▸ TAREA ASIGNADA 1: Traduce al inglés esta oración del texto sobre la oración y los pobres: «No voy a discutir aquí la profunda sabiduría que se expresa en todo ese planteamiento.»
▸ TAREA ASIGNADA 2: Prosigue el texto sobre la oración y los pobres a partir de su última frase.

▸ TEXTO PARA LEER:
- - - -
¿LIBERACIÓN «VERSUS» ORACIÓN?


JOSE Mª CASTILLO
Prof. de Teología
Facultad de Teología de Granada


Los clásicos de la espiritualidad cristiana nos han dicho una y mil 
veces que para dedicarse seriamente a la oración hacen falta unos 
condicionamientos de base, sin los cuales la oración se hace imposible 
en la práctica. Estos condicionamientos son, ante todo, un clima 
espiritual adecuado, es decir, ausencia de intereses mundanos y de 
preocupaciones temporales, paz y quietud en el espíritu, una vida 
ordenada y ausente de tensiones; y además, un espacio que invite al 
silencio y al recogimiento, un tiempo amplio y sin otras urgencias, un 
ambiente que estimule al alma para desentenderse de todo lo terreno y 
dedicarse en exclusiva a lo espiritual. De acuerdo con estos 
planteamientos se han construido los monasterios y los noviciados, los 
seminarios y las casas de espiritualidad. Todo un montaje de 
instalaciones adecuadas, que en el fondo respondían siempre a un 
mismo propósito: hacer posible una espiritualidad sólida en la que la 
oración 
ocupaba el puesto principal. 
No voy a discutir aquí la profunda sabiduría que se expresa en todo ese planteamiento. 
Es evidente que, en ambientes así, se hace más fácil el recogimiento del alma y el silencio 
interior, la paz del espíritu, la quietud, el reposo y, en definitiva, la contemplación. Pero sólo 
quiero hacer una pregunta: ¿y los pobres?; ¿qué hacemos-con los pobres?; ¿qué se puede 
decir de ellos? Porque es evidente que este tipo de personas no suelen vivir en ambientes 
que inviten a la contemplación, ni sus horarios resultan adecuados para la quietud interior y 
el reposo del alma, ni el clima humano en que viven lleva fácilmente a la ausencia de 
intereses temporales. Pero entonces, ¿es que la espiritualidad cristiana no es también para 
los pobres?; ¿no es, ante todo y sobre todo, para ellos?; ¿no son ellos los preferidos por 
Jesús y los que están más cerca del Reino de Dios? 
Sin duda alguna, en todo esto hay algo que no funciona, o sea, hay algo que no va como 
tendría que ir. Porque da la impresión de que hemos hecho de la espiritualidad una especie 
de artículo de lujo, algo a lo que sólo pueden tener acceso las gentes de un cierto status 
social y económico. Ahora bien, ¿es eso correcto?; ¿se puede decir, así sin más, que la 
espiritualidad más seria y más profunda no es para los pobres, porque ellos no tienen ni los 
espacios adecuados ni los horarios convenientes ni la quietud del espíritu que es necesaria 
para entregarse a la contemplación?
- - - -
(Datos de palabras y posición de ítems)
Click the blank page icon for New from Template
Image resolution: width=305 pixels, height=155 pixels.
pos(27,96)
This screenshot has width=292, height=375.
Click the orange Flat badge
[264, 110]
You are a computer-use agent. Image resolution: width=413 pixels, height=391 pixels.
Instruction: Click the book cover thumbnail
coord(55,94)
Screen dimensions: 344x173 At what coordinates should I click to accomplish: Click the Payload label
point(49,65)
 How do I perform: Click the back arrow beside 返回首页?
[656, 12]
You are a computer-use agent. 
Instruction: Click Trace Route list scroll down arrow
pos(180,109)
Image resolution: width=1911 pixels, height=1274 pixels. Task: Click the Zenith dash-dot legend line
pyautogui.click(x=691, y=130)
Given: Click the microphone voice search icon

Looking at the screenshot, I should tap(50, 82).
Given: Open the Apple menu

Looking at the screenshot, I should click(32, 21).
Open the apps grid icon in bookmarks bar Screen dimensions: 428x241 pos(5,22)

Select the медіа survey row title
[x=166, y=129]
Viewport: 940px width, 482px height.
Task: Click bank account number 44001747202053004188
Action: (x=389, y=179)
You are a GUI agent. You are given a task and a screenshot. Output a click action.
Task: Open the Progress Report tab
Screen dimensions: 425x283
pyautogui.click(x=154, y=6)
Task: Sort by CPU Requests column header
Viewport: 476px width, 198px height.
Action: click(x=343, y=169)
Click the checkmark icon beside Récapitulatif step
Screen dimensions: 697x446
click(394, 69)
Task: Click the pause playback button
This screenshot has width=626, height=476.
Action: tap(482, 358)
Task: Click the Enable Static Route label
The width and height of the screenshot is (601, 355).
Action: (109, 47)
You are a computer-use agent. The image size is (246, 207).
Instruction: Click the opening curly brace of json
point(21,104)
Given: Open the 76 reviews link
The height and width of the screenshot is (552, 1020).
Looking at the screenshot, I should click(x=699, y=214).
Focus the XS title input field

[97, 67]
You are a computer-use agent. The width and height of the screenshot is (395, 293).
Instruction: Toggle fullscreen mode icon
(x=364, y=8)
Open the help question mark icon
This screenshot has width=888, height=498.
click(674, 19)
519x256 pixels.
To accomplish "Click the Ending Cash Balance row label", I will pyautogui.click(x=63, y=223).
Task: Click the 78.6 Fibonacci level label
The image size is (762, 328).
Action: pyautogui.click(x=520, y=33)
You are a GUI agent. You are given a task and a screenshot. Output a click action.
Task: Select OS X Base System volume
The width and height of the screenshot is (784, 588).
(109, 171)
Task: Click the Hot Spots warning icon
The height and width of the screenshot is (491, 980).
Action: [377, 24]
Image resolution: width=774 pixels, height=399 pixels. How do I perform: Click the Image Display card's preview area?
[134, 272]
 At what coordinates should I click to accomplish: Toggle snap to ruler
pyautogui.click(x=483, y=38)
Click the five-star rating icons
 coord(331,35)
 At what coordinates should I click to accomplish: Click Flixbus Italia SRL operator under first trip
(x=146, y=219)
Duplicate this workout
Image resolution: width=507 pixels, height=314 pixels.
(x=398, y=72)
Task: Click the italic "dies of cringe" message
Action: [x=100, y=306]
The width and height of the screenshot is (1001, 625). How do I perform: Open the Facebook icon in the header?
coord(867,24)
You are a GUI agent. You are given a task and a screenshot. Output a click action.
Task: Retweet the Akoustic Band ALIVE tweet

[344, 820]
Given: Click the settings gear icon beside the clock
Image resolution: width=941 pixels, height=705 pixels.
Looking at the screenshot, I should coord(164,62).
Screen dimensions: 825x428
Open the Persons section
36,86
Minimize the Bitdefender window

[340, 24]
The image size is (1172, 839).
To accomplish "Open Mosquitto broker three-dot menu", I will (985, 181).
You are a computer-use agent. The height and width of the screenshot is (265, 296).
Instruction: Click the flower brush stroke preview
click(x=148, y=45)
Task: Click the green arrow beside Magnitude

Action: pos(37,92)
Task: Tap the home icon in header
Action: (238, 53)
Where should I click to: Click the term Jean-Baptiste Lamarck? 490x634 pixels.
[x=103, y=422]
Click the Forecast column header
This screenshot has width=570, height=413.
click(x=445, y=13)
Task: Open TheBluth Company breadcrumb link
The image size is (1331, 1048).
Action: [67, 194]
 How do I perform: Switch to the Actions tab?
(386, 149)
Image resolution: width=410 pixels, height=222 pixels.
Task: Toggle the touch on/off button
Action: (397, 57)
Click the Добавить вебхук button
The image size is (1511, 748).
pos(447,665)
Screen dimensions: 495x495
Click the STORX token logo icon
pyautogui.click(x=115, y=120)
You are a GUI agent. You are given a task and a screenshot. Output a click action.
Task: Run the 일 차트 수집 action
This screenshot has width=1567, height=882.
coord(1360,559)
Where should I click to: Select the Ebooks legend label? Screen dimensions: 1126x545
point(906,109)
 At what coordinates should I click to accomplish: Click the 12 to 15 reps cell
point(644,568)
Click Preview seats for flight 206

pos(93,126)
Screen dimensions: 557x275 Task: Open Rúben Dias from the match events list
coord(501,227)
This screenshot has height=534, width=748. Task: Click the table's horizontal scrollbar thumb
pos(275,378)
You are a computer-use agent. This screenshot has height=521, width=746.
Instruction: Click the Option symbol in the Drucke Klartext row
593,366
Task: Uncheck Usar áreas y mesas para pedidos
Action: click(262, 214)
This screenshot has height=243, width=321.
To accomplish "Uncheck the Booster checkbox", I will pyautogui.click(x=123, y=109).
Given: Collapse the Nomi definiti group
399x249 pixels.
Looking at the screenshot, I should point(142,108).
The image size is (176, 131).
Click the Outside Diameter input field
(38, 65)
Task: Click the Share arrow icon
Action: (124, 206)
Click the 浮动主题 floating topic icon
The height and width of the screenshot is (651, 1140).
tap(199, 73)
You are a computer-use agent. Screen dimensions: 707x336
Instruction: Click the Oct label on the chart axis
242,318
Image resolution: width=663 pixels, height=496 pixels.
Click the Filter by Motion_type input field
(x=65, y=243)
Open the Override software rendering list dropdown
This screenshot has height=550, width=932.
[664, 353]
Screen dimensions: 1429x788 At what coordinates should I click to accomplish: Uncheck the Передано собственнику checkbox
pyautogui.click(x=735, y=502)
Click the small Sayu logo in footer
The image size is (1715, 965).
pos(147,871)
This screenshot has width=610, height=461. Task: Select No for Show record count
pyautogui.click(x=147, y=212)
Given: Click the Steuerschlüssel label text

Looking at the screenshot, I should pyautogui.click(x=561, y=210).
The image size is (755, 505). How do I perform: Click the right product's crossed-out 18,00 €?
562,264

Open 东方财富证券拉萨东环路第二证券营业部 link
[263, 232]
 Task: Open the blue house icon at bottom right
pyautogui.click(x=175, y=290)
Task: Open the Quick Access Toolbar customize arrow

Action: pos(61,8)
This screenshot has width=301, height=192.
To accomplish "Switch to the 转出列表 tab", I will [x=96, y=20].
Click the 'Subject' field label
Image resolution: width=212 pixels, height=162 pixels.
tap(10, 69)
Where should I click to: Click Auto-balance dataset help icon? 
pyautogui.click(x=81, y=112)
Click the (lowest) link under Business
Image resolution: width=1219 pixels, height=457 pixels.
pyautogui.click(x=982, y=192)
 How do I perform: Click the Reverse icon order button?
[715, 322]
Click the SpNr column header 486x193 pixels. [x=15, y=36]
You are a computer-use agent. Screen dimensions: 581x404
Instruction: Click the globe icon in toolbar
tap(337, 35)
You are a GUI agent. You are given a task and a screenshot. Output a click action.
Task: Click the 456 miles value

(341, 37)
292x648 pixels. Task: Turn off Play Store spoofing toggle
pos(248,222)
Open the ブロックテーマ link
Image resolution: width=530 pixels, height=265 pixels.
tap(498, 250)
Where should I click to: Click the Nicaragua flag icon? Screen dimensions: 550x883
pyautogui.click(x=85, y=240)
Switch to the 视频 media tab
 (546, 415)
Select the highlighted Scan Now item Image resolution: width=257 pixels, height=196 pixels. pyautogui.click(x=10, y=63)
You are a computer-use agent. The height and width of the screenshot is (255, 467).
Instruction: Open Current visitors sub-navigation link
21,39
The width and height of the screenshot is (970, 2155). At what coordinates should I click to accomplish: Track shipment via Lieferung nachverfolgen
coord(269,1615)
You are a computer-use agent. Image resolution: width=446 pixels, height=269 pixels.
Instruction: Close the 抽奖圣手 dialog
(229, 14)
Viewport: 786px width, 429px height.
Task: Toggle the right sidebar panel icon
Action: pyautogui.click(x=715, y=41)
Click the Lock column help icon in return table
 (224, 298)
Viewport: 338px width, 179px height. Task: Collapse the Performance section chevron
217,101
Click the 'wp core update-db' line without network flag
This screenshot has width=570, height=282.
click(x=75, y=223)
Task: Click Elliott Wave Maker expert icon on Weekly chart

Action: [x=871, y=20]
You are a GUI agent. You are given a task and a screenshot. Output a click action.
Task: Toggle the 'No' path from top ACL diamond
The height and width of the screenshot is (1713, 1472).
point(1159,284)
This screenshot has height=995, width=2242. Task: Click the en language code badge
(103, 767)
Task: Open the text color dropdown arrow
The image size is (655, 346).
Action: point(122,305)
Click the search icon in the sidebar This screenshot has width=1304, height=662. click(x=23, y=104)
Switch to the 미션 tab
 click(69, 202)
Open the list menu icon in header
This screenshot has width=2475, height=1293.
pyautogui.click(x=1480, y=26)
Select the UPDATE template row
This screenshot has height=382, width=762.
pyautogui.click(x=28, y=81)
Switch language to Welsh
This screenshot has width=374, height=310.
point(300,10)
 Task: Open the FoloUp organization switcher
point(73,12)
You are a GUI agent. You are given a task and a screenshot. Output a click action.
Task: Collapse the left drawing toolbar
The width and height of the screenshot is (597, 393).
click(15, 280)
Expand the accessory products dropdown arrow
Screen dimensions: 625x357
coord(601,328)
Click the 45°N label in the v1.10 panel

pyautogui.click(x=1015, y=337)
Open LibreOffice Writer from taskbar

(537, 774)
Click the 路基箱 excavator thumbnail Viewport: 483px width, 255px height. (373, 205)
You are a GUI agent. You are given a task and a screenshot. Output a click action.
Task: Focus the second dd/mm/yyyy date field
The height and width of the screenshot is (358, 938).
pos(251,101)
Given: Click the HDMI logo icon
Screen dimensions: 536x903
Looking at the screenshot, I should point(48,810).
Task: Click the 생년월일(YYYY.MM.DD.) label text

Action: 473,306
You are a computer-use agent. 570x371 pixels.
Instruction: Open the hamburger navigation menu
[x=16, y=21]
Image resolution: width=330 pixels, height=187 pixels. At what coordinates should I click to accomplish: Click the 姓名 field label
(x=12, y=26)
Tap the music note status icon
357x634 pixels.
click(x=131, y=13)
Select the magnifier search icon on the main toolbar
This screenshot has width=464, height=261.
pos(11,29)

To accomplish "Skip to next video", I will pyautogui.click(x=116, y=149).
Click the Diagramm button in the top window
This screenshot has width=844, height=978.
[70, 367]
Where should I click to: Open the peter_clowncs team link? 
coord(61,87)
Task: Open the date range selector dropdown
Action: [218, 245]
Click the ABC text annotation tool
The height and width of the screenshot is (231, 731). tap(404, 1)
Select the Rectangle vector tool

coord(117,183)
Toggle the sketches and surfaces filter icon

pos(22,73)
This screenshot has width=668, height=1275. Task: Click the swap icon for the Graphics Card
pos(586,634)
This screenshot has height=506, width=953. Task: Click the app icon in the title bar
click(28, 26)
- - - -
▸ RESULTADO 1: I am not going to discuss here the profound wisdom expressed in that whole approach.

▸ RESULTADO 2:
Pero la dificultad que aquí se plantea es más profunda. Porque, cuando hablamos de la 
teología de la liberación, nos estamos refiriendo a un tipo de pensamiento que no sólo 
privilegia a los pobres y los constituye en el centro mismo de su proyecto, sino que además 
incita a la lucha de los pobres contra la opresión que padecen. De ahí que hablar de 
liberación es hablar de enfrentamiento de unos grupos y otros, con todo lo que eso lleva de 
pasión política, de conflictividad y de perturbación a todos los niveles. Ahora bien, 
¿podemos hablar seriamente de vida de oración en talos circunstancias?; ¿es ése el clima 
más adecuado para que germine una vida auténticamente contemplativa? Los teólogos de 
la liberación han repetido machaconamente que su proyecto lleva consigo y comporta una 
profunda experiencia de oración. Pero ¿no es eso mera palabrería cuando venimos a lo 
concreto de la vida y de las situaciones? 
Es evidente que aquí se puede y se debe dar la misma respuesta que antes: ¿vamos a 
negar la posibilidad de una profunda experiencia cristiana a personas que, además de ser 
pobres, luchan por su liberación? Entonces, ¿para quién vamos a reservar la oración?; 
¿para los que viven cómodamente instalados sin preocuparse por mejorar la sociedad en la 
que viven? 
En definitiva, estas preguntas ­y las que hice antes­ vienen a poner el dedo en la llaga. 
Como ha dicho muy bien V. Codina, la oración no puede constituir un producto exótico ni 
una técnica sofisticada para élites, de la que quedarían excluidos los pobres de la tierra. 
Sin duda alguna, en todo esto de la oración debe haber algo que está mal planteado.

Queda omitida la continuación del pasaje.